Bu seçim bize neler öğretecek? İşte liste;

Bir, öncelikle ve öncelikle medyanın seçmen davranışına etkisi var mı, yok mu, öğreneceğiz.

(Görünen o ki, Ekmeleddin bey medya odaklı bir seçim kampanyası yapacak. Bu durum beni heyecanlandırıyor.

Hatta o kadar ki, acaba diyorum, bir bilim insanları grubu devasa bütçeli bir kaynak buldular da, “Sıfır tanınır aday medya yoluyla 50 günde seçim kazanır” varsayımını mı test ediyorlar?)

İki, sadece ve sadece Erdoğan’a karşı olmak, hınç duymak, seçim kazanmaya yetecek mi, öğreneceğiz.

Üç, Erdoğan’ı seçimlerde yenmek için, ilkeleri, partiyi, değerleri satışa çıkarmak ne kadar para ediyormuş, öğreneceğiz.

Dört, daha önce CHP’nin bir bütün olarak desteklediği herhangi bir seçimde yan yana gelmemiş olan kimi parti içi-dışı muhaliflerin Ekmeleddin Beyin arkasında saf durduğuna bakılırsa, Parti’de birliği de sıfır tanınırlıkta bir genel başkan gelir de sağlayabilir mi, öğreneceğiz.

Beş, Bahçeli, Kılıçdaroğlu bir araya gelince voltron’u oluşturabiliyorlar mı ve buradan bir gelecek tasarlanabilir miymiş, öğreneceğiz.

Altı, ülkem insanı hiç tanımadığı, hangi yasaları onaylayıp hangilerini onaylamayacağı hakkında zerre fikri olmadan birine oy verecek kadar kaderci mi yoksa temkinli mi, öğreneceğiz.

Yedi, seçim iki farklı adaydan birini seçmek midir, birbirine benzer iki aday arasından seçim yapmak mıdır, öğreneceğiz.

Sekiz, ideoloji denen şey gerçekten ölmüş müdür, öğreneceğiz.

Bu süreç beni çok heyecanlandırıyor, çok.

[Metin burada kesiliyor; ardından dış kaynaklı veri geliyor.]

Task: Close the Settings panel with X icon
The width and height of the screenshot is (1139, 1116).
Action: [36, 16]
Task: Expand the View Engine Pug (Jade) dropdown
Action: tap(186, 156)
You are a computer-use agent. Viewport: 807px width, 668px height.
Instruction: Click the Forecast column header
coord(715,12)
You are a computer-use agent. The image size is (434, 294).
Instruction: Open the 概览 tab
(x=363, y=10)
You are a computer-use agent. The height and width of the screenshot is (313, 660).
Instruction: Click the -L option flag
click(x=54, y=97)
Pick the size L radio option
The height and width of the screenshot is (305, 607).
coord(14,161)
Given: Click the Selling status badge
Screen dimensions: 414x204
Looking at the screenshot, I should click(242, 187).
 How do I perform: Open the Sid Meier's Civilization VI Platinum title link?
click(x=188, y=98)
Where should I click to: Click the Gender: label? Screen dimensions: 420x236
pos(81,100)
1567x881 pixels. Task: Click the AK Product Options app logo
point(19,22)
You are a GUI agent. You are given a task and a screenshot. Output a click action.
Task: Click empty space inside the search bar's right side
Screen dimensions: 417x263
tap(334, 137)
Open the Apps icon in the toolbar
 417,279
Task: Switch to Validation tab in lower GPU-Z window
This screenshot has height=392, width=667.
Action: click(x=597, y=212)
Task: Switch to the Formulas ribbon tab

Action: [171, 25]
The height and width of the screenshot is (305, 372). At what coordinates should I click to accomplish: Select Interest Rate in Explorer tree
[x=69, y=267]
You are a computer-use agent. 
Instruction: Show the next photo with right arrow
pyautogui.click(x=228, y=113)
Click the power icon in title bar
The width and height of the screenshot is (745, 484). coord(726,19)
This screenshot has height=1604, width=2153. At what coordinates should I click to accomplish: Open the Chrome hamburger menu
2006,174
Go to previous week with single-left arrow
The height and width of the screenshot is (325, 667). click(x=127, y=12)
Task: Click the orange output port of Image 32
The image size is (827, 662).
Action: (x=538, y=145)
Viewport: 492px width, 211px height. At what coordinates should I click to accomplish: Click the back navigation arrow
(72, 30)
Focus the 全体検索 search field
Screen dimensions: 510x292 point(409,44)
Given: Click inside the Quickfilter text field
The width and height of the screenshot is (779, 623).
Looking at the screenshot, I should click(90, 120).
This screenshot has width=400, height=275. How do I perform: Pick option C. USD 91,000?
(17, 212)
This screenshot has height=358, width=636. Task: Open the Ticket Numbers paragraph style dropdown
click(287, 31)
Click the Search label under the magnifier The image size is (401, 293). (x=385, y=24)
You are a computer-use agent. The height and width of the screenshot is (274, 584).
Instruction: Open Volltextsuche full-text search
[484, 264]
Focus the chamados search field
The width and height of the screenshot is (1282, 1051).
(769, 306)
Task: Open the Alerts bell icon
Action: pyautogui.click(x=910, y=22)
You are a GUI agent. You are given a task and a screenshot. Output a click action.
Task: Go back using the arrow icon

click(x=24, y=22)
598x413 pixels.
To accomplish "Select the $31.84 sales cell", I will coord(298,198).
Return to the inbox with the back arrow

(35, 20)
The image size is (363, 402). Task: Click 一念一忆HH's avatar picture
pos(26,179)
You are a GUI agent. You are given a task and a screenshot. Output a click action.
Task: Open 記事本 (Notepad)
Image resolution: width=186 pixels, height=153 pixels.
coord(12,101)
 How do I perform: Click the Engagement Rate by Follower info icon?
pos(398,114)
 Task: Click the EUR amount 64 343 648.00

İŞİM GÜCÜM SİZ DEĞİLSİNİZ Kİ…

Daha geçen hafta sizden bazı sözler istemiştim, siz de vermemiştiniz. Pek alınmıştım. Ama şimdi. Yine size yazmamı gerektirecek işler yapıyorsunuz. Olmaz ki Aydın Bey, hep sizi yazmak… Millet şimdi yanlış anlayacak.

Ahmet Hakan’ın köşesinden açıklama yapmış, Latif Erdoğan’ın Ekmeleddin Beyi desteklediğiniz yönündeki açıklamasını yalanlamışsınız.

Şimdi bu açıklamanızın neresinden tutayım;

Bir, sizin gibi saygın biri hiç köşe yazarına sözcülük yaptırır mı? Olur mu? Hiç mi danışmanınız yok diyeceğim, “keşke hiç danışmanınız olmasaymış” daha iyi cümle sanki.

İki, evet, Ahmet çok okunan bir yazar. Çok iyi yazıyor, kalemi kuvvetli. Çok zeki. Size siper olmaya dünden gönüllü.

Ama sözcülük yaptırmanız onun imajına da zarar veriyor, kendi köşe yazarınıza yazık ediyorsunuz. Daha uzun yıllar onu okumak isteyen okurları var. Mesela ben.

Üç, az sayıda insanın öğrendiği konuyu neden çok okunan yazarınızın köşesinden cevaplayacak kadar önemsiyorsunuz? Başbakana mesaj gönderecekseniz, yöntem doğru değil, Başbakan bu tür iletişimden emin olun hoşlanmaz. Açın telefonu hem onu mest edin, hem kendiniz amacınıza ulaşın.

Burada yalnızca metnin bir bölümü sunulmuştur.